In Apple TV+’s enigmatic thriller Severance, employees at the mysterious Lumon Industries undergo a surgical procedure that separates their work memories from their personal lives. This science fiction premise has struck a chord with viewers not just for its mind-bending plot. Also, what stands out are the uncomfortable truths it reveals about modern corporate culture. The show reflects collective anxieties about work-life balance, corporate ethics, and personal identity in today’s professional landscape.

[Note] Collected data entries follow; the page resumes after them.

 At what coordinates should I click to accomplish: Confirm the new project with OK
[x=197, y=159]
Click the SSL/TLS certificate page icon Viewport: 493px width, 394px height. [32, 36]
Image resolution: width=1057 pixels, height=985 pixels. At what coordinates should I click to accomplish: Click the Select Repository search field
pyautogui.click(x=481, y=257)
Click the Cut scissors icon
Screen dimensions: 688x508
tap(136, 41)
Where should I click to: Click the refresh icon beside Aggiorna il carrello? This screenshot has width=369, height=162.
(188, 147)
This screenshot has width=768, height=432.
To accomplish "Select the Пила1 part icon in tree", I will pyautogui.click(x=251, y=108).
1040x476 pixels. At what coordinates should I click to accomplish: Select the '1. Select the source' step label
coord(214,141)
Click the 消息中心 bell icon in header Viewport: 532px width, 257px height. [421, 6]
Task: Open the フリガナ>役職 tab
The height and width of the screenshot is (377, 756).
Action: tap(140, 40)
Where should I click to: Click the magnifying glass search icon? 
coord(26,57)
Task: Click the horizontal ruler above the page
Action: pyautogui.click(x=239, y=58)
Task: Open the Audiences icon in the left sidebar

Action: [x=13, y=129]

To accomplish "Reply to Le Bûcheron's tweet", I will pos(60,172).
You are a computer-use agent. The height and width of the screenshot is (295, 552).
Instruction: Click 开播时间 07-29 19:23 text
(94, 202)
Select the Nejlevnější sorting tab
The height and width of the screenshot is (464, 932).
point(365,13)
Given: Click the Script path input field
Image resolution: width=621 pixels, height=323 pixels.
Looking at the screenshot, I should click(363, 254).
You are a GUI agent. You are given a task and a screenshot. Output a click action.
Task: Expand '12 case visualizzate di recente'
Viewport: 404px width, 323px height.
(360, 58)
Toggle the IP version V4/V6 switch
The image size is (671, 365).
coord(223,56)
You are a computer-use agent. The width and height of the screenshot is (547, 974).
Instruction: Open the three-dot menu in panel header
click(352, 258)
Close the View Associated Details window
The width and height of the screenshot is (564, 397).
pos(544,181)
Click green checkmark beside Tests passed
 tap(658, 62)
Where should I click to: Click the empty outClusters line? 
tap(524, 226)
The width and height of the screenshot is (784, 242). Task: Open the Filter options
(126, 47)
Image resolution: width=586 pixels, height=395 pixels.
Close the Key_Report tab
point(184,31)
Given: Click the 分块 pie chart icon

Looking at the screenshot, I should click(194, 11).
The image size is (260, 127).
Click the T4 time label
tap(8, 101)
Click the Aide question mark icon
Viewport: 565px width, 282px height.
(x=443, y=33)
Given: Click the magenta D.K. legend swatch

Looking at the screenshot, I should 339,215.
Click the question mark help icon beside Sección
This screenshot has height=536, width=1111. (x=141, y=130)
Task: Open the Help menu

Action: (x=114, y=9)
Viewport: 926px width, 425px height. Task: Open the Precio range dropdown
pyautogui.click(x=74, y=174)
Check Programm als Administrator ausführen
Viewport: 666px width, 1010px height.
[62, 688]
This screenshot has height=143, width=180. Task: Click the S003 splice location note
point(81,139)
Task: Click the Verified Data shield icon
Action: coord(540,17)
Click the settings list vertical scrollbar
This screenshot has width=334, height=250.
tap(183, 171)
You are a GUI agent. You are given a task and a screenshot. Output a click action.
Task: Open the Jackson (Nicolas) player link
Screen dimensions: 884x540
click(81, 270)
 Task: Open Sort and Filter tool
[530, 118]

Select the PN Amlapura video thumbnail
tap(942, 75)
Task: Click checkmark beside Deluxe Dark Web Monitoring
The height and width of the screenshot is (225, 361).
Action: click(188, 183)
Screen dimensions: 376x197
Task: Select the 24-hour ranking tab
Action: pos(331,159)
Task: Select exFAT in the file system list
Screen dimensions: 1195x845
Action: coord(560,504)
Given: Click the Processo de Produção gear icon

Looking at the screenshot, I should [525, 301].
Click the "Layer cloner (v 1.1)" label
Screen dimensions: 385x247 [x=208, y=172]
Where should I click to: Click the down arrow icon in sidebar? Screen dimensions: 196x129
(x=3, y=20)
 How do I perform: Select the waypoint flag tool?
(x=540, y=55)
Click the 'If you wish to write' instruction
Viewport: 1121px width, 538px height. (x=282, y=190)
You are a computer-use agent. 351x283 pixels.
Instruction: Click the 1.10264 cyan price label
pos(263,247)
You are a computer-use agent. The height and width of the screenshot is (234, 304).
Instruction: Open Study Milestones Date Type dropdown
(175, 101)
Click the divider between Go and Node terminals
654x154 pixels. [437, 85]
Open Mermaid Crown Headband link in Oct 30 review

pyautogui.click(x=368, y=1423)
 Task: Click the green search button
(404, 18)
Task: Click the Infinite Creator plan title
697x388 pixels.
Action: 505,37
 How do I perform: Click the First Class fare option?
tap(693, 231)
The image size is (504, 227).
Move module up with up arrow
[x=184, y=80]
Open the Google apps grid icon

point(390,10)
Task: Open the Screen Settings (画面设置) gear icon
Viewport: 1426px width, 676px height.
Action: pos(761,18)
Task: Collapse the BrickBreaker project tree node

Severance takes the concept of work-life balance to its extreme logical conclusion. When characters enter the elevator at Lumon, they become their “innie” selves. These are versions of themselves who exist only within the workplace and have no knowledge of their outside lives. This stark delineation resonates with professionals who increasingly struggle to establish boundaries between their personal and professional identities. This is especially true in an age of remote work, always-on connectivity, and diminishing separation between office and home.

The show brilliantly interrogates what many workers feel: the expectation to compartmentalize their humanity for the sake of productivity. Research from Harvard Business Review suggests nearly 60 percent of professionals feel they must adopt a different persona at work. This is a less extreme but spiritually similar version of Lumon’s severance procedure.

Corporate mythology and blind loyalty

Lumon’s quasi-religious corporate culture, complete with its founder worship and mysterious handbook, is a mirror. It satirizes how companies today manufacture loyalty through carefully crafted narratives. The reverence the “innies” show toward Kier Eagan, Lumon’s founder, mirrors the cultlike admiration some companies cultivate around visionary leaders.